## Your objective
Repeat exactly the line containing "Task: Open the 10644km Kilometerstand reading" and every line after it in the entries, and nothing besides.

***** Provided data *****

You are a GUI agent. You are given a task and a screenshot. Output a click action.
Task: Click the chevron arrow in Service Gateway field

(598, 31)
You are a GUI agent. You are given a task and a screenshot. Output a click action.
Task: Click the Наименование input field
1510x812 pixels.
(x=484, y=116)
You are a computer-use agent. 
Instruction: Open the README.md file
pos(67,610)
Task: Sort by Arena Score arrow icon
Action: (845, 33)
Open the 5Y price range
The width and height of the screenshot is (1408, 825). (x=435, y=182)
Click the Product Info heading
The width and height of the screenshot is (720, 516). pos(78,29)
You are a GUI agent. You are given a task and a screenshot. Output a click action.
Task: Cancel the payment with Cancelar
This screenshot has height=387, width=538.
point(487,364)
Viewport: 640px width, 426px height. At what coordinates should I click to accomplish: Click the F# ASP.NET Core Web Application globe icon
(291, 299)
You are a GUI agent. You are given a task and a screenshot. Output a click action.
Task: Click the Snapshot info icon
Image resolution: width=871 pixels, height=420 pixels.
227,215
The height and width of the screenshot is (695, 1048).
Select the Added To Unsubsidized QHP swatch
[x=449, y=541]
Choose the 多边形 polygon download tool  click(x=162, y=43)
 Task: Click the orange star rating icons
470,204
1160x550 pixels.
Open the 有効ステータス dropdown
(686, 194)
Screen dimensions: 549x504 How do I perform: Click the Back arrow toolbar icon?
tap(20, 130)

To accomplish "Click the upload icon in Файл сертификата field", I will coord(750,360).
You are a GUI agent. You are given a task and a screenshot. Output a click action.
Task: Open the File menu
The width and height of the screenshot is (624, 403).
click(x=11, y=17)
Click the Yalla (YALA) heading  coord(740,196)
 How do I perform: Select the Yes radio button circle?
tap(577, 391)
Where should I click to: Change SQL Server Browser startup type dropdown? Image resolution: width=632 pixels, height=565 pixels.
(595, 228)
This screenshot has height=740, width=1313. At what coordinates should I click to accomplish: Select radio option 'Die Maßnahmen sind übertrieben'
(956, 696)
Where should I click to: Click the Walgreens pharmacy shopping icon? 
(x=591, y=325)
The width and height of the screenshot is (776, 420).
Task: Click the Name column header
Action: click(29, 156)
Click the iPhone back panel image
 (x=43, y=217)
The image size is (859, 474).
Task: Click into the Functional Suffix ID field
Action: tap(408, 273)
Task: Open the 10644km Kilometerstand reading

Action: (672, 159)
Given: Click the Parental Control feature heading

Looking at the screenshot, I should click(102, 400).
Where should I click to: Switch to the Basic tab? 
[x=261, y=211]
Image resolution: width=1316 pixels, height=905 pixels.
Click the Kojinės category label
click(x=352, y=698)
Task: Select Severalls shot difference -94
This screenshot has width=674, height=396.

*****

## Task answer
Task: Open the 10644km Kilometerstand reading

Action: (672, 159)
Given: Click the Parental Control feature heading

Looking at the screenshot, I should click(102, 400).
Where should I click to: Switch to the Basic tab? 
[x=261, y=211]
Image resolution: width=1316 pixels, height=905 pixels.
Click the Kojinės category label
click(x=352, y=698)
Task: Select Severalls shot difference -94
This screenshot has width=674, height=396.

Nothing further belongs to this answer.